Labor Story & pics
posted 9th Dec
As some of you know, I had an appt the 5th and after getting checked, I was bleeding. Well the bleeding never let up, and after filling up a pad, I decided to go to the hospital. I was checked, and they said I was 5 cm, and staying. So, Jae, myself and my sister got settled in.
I pretty much went all night with some contractions, but nothing big. It was mainly the bleeding that was getting on my nerves. I don't really remember when, but sometime in the morning the nurse came in and told me the Dr wanted to put me on pit b/c i wasn't progressing. I had told them when I first got there that I wanted minimal interventions and wanted to try going as natural as possible. Once the Dr came down, I was able to persuade him to pop my bag first to see if that would send me into active labor. He gave me an hour to dilate 1 cm or else he wanted to start a drip. So around 9 my bag was popped and the contractions soon followed.

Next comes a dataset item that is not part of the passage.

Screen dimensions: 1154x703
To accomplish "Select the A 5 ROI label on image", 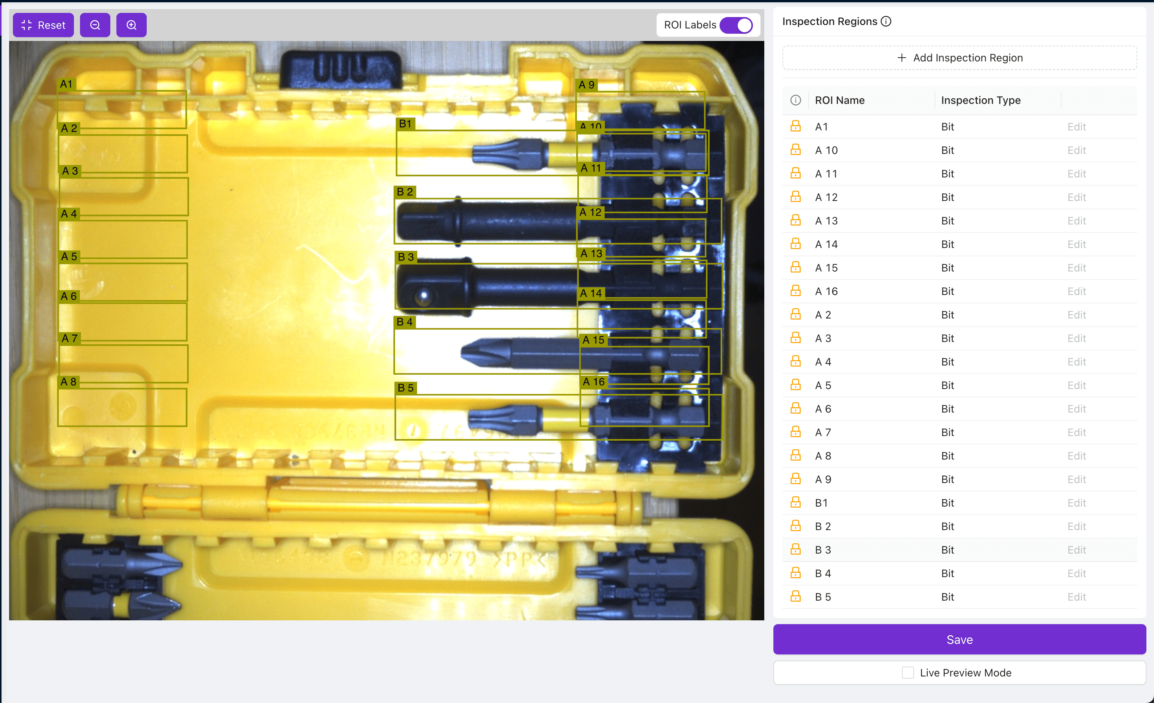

After some stronger contractions and walking around and squatting, I still didn't dilate. I was able to hold the Dr off on pitocin until 11, then I finally agreed to get it at the lowest dose. The whole time I was on it, I barely dilated an extra cm. I was having super strong contractions, but they were for nothing. I was kinda doing good on the contractions, and even had Jae rubbing my back and legs, but then they (contractions) moved to my vag. It literally felt like something was ripping it apart trying to split me in two. I couldn't take it anymore.
I'm not sure when it was, but I know it was right after the nurse checked me and told me I was still 6 cm when I asked for a shot of something. They gave me stadol and it didn't help. Finally after fighting myself, I asked for the epi around 12:45 or something like that. I was bawling my eyes out b/c it wasn't what I wanted but I was so done with the pain at that point. I felt like I failed myself with my "natural birth" like I wanted. and before anyone says I'm not a failure, I can see that now, but at the time I was so determined to have a different experience than I did with Jae that I kept thinking about how it was starting to go exactly like her birth did.
The epi was glorious. The man who gave it to me really knew what he was doing. I wasn't completely numb, but it was enough to where I didn't wanna die. The nurse told me a good epidural was where you can feel just a little bit of what's going on, and not like you're paralyzed (like the one I had with Jae.)
I remember Patti texting me asking how it was going and I was happy to inform her I was 8 cm. Almost 5 minutes after that, I felt a ton of pressure so I called the nurse and she came to check me and told me to not push b/c I was 10 cm, and his head was right there. So in less than an hour after getting the epi, I was fully dilated ready to push.
I pushed for 4 contractions for a total of 20-30 minutes. I think the second to last contraction, I wanted to cry and just ask the Dr to cut him out. All dramatic. lmfao. While I was pushing, I will admit I felt empowered. This was something I was robbed of with Jae, so I was happy to know I felt it (even the burning as I "gave myself an episiotomy" as my Dr said) and had control of my muscles. So finally, at 1:53, he was out. The Dr let the chord finish pulsing before he clamped the chord and he was thrown onto my chest for skin to skin, and since I was in there alone I let my nurse cut the chord.
Once they got me all cleaned up and were able to say I wasn't going to bleed out (it was a big concern for them since I lost too much blood with Jae) they let my sister and Jae back into the room. It was so cute b/c as soon as she walked in she started calling for her "baby bruddah" and he starts looking around for her all crazy. He definitely recognized her voice from all the times she'd talk to my belly. <3
As for now, we're both doing good. He's a little grouch. He doesn't like people touching his face. Breastfeeding is coming along. It's easier since my milk came in earlier. I'm just waiting for those nipples of steel to come in so it won't be as painful. I'm already down to the size I was before pregnancy. Yay me! I'm thinking I may even have a smaller belly than before. My vag is still sore, but a lot of the swelling is going down. It's just hard getting up and down, but it's a hell of a lot easier now that I have help at home, and don't have to be by myself like I was the first night in the hospital.
and for those of you who said tl;dr, here's the thing you came for.
Dec 6, 2012
7 lbs, 11 oz 19.5 inches.
and he has dimples!!
posted 9th Dec
Thank you everyone. I was able to get him to sleep in his bassinet so I figured I'd write this up and post the pics.
and thank you Amy, I'll let you know if there's anything.
as for him knowing his sister's voice, I would've been suprised if he didn't recognize it. When I was pregnant, she was the only one who could ever get him to move. He loved it when she'd talk to him.